There are a lot of good reasons to worry about our celebrity culture. We lavish attention bordering on obsession on our biggest stars. But it’s also true that true excellence can be a gift to a nation and a culture. It’s a privilege to watch a great athlete at the top of his game. It’s a joy to see an artist perform at the peak of her talents.

And, make no mistake, it was a privilege to watch Kobe. To describe him as a good steward of his considerable gifts is to give him far too little credit. He brought a ferocious energy to the court. He carried that ferocious energy into a will to improve, to drive himself to match or possibly even exceed the game’s greats.
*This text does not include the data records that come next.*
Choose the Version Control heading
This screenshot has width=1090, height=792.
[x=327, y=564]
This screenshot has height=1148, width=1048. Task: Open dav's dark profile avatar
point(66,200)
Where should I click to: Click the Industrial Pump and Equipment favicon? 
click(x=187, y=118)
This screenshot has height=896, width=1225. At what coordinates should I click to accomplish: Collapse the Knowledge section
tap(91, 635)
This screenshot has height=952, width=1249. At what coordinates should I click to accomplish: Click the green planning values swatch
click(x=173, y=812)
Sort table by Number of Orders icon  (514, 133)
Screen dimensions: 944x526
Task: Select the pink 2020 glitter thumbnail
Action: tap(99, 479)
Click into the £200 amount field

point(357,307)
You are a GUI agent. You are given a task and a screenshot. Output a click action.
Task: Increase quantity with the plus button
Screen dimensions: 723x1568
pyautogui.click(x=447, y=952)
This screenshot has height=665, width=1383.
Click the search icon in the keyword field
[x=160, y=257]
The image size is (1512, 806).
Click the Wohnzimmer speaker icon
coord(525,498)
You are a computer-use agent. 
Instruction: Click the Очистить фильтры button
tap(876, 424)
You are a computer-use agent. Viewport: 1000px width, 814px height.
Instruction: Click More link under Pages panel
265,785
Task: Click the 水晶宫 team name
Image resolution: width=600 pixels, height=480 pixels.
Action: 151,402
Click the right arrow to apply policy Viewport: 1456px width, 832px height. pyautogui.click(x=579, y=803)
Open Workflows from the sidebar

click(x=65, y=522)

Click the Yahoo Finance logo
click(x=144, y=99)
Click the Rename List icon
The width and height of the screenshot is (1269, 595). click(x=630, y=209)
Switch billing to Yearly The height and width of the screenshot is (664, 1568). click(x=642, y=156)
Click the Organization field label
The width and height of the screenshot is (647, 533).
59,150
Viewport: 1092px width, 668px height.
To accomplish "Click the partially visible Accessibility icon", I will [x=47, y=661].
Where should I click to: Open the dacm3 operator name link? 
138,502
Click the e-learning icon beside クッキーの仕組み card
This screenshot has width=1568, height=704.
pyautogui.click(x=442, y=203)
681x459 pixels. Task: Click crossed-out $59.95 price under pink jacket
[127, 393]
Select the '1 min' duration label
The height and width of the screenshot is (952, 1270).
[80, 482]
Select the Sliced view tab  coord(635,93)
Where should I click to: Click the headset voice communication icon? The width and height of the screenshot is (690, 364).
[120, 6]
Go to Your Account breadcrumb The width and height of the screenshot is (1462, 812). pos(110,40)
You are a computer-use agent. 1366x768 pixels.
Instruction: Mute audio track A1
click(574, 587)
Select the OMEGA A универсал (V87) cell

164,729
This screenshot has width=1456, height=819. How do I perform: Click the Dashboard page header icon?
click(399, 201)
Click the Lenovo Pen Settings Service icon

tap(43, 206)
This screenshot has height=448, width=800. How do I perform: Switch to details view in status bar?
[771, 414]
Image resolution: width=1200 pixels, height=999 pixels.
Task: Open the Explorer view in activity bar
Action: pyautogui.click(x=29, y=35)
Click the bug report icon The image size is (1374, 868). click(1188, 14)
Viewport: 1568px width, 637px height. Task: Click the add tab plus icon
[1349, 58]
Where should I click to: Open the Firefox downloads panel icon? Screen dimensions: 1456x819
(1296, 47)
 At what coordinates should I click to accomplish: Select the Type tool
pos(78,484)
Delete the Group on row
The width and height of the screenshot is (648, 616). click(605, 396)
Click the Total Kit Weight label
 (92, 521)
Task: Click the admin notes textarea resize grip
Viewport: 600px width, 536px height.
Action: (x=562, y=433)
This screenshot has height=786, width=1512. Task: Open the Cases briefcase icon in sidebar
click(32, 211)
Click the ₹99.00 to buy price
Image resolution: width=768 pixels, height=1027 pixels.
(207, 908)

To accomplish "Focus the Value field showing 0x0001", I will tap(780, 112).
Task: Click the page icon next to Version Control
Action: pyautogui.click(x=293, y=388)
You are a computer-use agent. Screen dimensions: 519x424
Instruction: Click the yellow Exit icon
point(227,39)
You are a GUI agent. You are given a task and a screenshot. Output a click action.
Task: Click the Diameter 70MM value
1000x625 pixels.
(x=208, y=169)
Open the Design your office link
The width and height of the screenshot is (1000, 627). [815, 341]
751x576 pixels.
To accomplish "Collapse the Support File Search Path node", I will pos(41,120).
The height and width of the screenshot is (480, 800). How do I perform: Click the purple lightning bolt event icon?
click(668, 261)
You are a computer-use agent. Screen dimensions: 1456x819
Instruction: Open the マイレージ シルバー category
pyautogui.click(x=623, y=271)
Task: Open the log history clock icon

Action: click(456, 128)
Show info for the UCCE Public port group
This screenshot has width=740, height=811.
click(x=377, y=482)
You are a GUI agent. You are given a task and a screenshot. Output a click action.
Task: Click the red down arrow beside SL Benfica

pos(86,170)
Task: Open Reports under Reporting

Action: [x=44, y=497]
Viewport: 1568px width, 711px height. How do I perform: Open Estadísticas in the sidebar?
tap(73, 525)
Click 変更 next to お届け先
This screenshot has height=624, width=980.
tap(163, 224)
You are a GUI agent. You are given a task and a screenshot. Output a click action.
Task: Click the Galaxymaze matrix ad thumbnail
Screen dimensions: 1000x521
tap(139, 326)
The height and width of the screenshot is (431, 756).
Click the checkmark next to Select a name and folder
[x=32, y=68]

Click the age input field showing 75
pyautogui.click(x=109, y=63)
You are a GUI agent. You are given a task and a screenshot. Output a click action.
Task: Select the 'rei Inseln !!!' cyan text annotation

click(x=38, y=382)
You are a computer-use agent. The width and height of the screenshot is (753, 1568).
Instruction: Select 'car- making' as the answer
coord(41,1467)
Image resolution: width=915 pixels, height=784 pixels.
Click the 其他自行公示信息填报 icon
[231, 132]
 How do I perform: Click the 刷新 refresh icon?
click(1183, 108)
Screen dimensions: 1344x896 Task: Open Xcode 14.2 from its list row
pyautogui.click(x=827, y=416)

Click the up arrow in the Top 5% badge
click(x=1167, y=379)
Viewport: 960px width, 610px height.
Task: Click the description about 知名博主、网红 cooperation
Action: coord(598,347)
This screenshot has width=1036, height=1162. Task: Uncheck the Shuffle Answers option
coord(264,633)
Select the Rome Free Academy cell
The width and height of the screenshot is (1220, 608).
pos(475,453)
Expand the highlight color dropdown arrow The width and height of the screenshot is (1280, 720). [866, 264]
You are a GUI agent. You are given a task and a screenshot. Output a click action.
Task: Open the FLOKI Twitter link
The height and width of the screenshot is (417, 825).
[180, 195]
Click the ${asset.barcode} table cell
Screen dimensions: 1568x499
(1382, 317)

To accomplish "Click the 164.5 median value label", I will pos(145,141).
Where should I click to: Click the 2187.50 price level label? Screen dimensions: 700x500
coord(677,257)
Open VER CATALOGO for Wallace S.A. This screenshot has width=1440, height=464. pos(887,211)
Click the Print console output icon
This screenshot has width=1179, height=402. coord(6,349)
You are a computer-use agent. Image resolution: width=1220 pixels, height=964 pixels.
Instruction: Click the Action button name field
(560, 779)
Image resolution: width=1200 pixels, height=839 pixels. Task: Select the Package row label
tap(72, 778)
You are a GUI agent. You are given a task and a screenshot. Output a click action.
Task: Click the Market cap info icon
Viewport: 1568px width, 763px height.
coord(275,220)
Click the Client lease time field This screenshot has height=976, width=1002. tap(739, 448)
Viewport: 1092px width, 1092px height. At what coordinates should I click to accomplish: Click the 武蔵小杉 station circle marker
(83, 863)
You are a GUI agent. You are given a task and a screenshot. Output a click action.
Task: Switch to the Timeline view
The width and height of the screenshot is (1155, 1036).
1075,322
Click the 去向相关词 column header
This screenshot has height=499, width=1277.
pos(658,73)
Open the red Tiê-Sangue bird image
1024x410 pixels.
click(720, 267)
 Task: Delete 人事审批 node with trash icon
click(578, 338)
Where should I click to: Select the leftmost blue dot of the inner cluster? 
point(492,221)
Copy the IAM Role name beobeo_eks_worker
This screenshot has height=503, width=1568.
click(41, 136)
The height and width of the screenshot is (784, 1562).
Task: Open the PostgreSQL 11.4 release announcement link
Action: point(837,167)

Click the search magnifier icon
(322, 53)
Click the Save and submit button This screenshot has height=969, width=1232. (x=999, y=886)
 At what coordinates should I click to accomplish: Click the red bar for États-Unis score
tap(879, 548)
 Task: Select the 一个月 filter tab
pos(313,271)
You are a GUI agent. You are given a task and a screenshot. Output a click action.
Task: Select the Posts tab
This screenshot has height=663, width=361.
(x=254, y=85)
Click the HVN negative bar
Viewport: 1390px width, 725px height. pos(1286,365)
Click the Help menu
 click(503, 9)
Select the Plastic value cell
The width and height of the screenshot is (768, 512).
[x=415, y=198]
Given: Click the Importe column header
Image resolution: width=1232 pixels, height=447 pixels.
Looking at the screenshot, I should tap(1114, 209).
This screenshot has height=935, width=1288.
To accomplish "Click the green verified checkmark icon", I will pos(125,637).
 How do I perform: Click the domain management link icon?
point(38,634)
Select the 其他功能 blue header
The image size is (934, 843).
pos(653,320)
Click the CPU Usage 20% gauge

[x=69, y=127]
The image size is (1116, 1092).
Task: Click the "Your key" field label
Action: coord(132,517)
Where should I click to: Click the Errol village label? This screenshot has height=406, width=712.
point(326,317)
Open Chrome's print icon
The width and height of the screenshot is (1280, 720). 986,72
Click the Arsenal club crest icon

To put it another way, Kobe upheld his end of the bargain. The kids in the Kobe jerseys gave him their love, and he gave them everything he had. And as he poured his heart and soul out on the hardwood, the bond was sealed.

As Kobe got older, his growth was unmistakable. He was a leader in the cohort of NBA stars who put their families front and center. Kobe’s fans started to see Kobe as a husband and father. My son knew his daughters’ names. His friends knew their names. And after Kobe retired, the pictures of him on the sideline with Gianna went viral – and not just with sentimental parents.

Kobe’s life was messy and complicated. There were hard questions to ask and hard conversations to have about a terrible night in Colorado. And parents shouldn’t shy away from the tough conversations about the man behind the jersey. But most lives have a direction, and the direction of Kobe’s life was clear. The explosion of grief tells its own story.

And he had so much more to do. While he never quite reached Jordan’s greatness on the court, he was poised to outshine Jordan in his retirement. He won an Oscar. He was an enormous presence in the game. He showcased an intellect that was miles beyond mere “basketball brilliant.” And kids still wore his jersey. He was still their hero, almost four years after his incredible, 60-point final game.

And now he’s gone.

I called my son last night. He’s a freshman at the University of Tennessee. He was numb, still in a state of disbelief. He told me he was wearing Kobe’s jersey and wearing his Lakers jacket. He got both of them this past Christmas. New Kobe gifts, even now. His grief, and the grief of millions of Americans like him is but a pale shadow of the immense pain felt by a suffering wife and daughters, but it is – in its own way – a final tribute to the man who gave them so much joy.